= ROWS =
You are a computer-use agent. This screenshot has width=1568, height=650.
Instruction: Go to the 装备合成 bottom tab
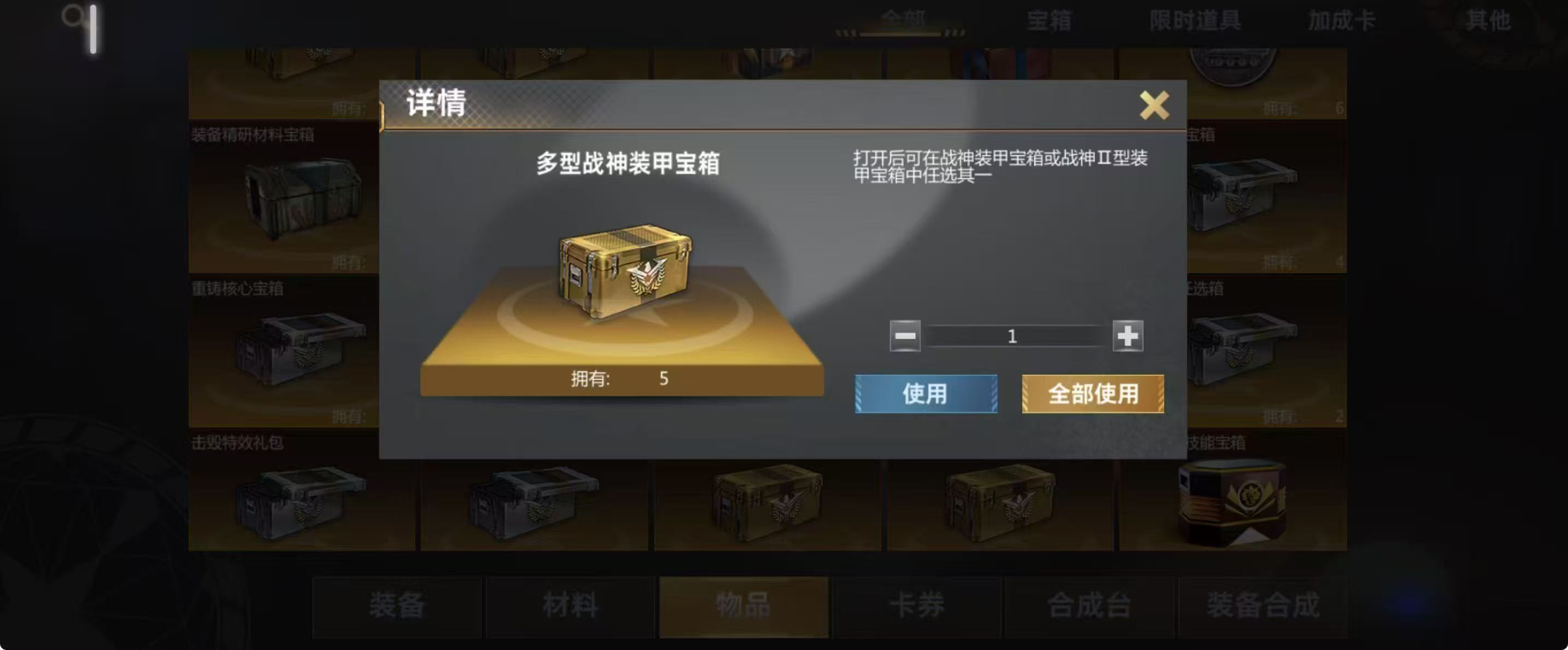coord(1263,606)
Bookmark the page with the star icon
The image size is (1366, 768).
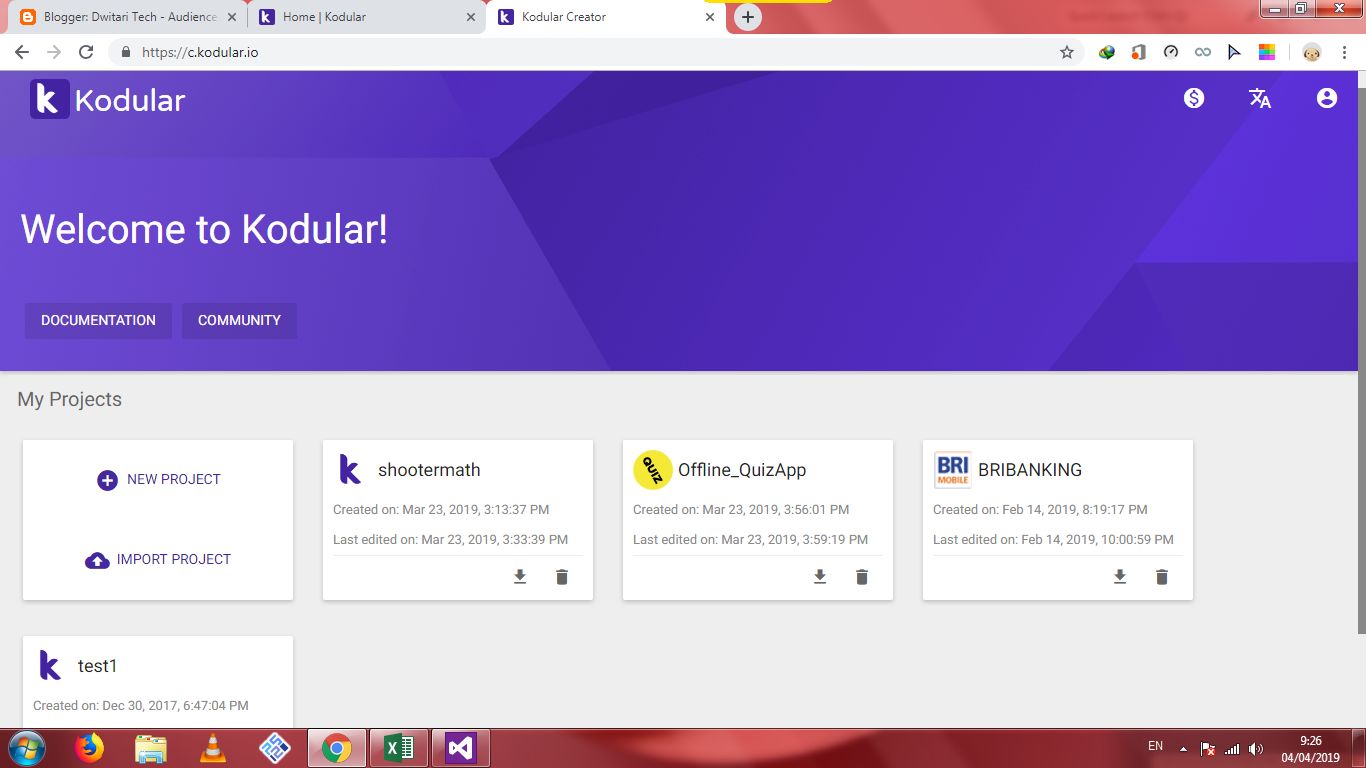click(1067, 51)
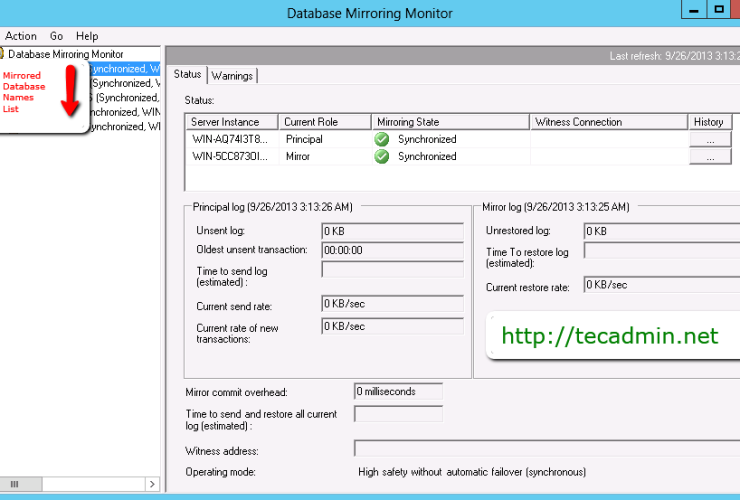Click the Database Mirroring Monitor tree root icon

(3, 54)
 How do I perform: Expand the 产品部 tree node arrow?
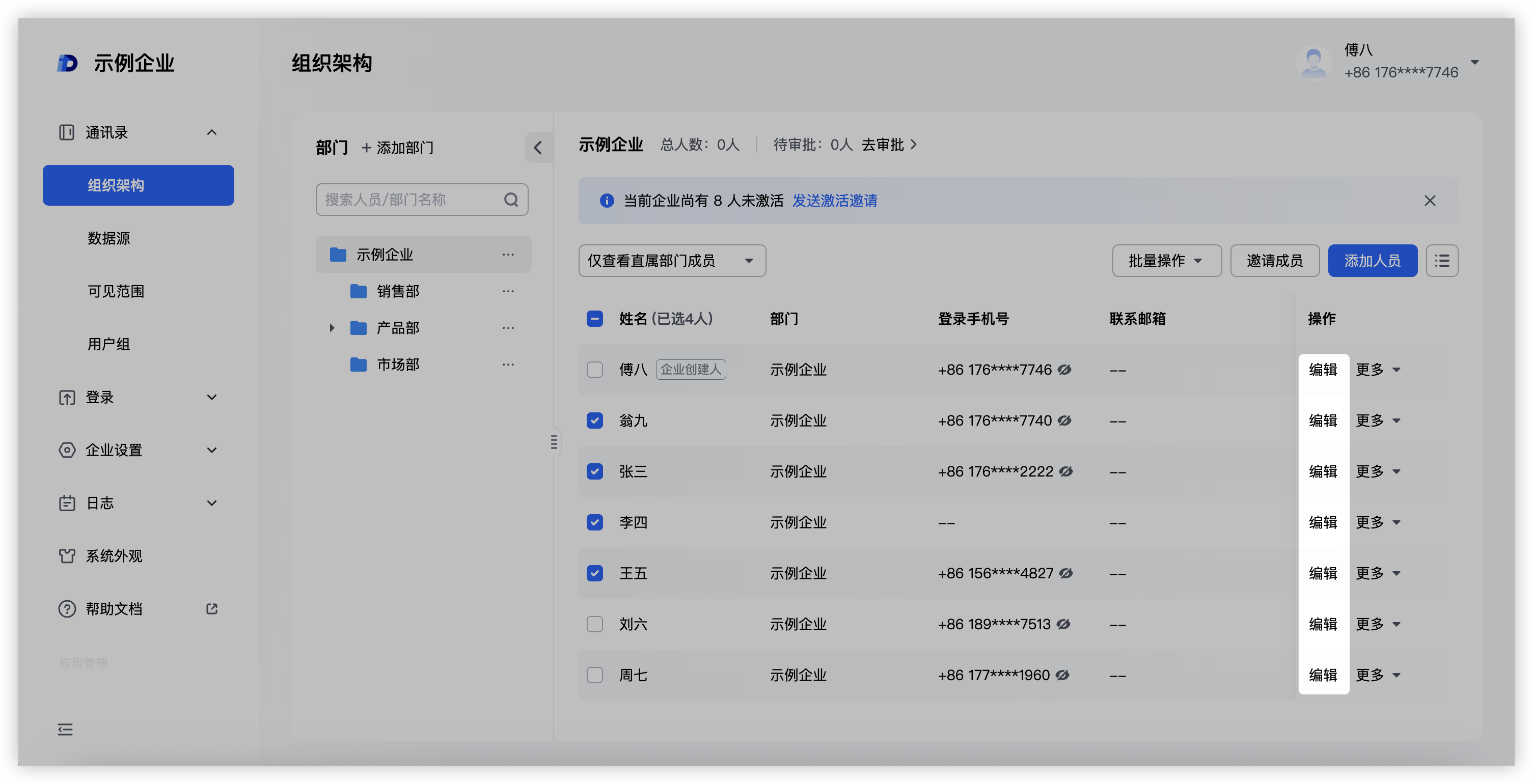click(x=332, y=328)
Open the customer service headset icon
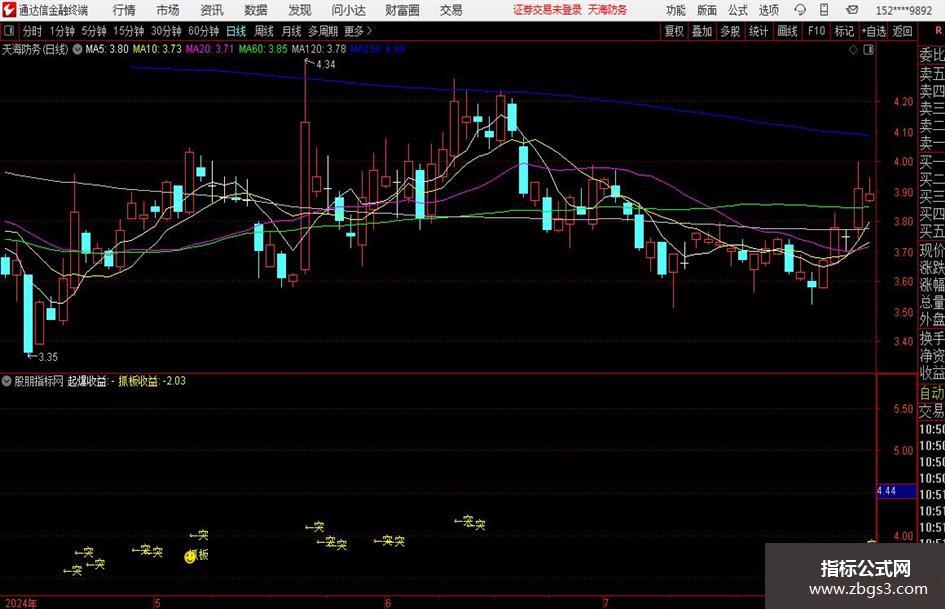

= STATED GOAL =
Change "headset" to "microphone" in the rows that run from the line containing "How do I perform: Expand" through the end of the rows, give those rows again with nothing else altered, and leave the pictures out of your answer.

= RESPONSE TO THE TASK =
 How do I perform: Expand the 产品部 tree node arrow?
click(x=332, y=328)
Open the customer service microphone icon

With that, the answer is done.